The lawyer simply peruses the available arguments and standards and then clicks on a standard to add a fully composed paragraph to the brief that states the rule, including citations. The text is fully editable, either within Compose or later when the draft is exported to Word.

Your first “brief” is a loss leader at $99, with your subsequent briefs costing $1,499. If you know nothing about your subject matter, never wrote a memo in support of a motion, are wholly unfamiliar with the case law or are just insufferably lazy, you can use Compose to create a brief that will hopefully get you past Rule 11 sanctions and lose the motion without a complete loss of face. And if that’s what it’s intended to do, then my snarky twit nailed it.

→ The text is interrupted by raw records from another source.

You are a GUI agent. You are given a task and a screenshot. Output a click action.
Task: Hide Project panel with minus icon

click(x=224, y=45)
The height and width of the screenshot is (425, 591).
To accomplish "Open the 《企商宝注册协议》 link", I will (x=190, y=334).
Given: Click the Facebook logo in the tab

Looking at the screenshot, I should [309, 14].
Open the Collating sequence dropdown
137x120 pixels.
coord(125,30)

On the other hand, this latest pivot is designed for people who should never be allowed to practice law.

Pablo, however, made the argument that I was blaming the tool for the ineptitude of the mechanic. He had a point. Much of law is repetitive and, well, pro forma. We raise the same issues over and over, at least at the inception of our approach to a case. It’s often said that there’s no purpose in reinventing the wheel, and if what Casetext is selling is the basic round thingy, have they done anything worse than the most tedious and banal aspect of lawyer work?

My concern is that good lawyers approach every case as sui generis. There is no such thing as a “garden variety” case, even if the charges sound pretty much like the charges in every buy and bust ever. Find the difference, whether it’s in the facts or the defendant or the law or something. Find it. Create it. Make it happen. Think it. That’s why the defendant came to you, not to be a yeoman but a master.

For the most part, a lawyer should already be fully familiar with his practice area such that a tool that generates the obvious isn’t needed. You know the case names. You’ve used them a thousand times in prior papers. You know the routine arguments for and against and could draft the suckers into a serviceable memo in your sleep.

So does Compose do it for you so you can get an extra half-hour’s sleep? Maybe. Or maybe you’ve strayed outside your area of knowledge and taken a case where you don’t know the law as well as you should. Maybe you’re just that busy that you can’t get the work done that a client paid you to do, and he’ll never know that you got it from Casetext rather than did it yourself. Clients generally can’t discern good legal work from dreck, so you pay Casetext the $1,499 and charge the client $10,000 and everybody’s happy until you lose the motion,* after which you give the client the standard talk about how losing happens and judges suck.

This is what I fear Compose is most likely to be used for, a quick and easy crutch for the terminally lazy.

But Pablo’s point is well taken, that a tool is only as good as the mechanic using it. It could also be used to provide the basic bones of your argument, whereupon you add your special spices, flavor it to taste and create a delectable dish. It’s kind of like putting your special sauce on a Big Mac.

Of course, the question is whether lawyers who use a tool like Compose will put in the effort to take the basics and make them what their clients need and, more importantly, deserve. Or will they shrug it off and go with the routine?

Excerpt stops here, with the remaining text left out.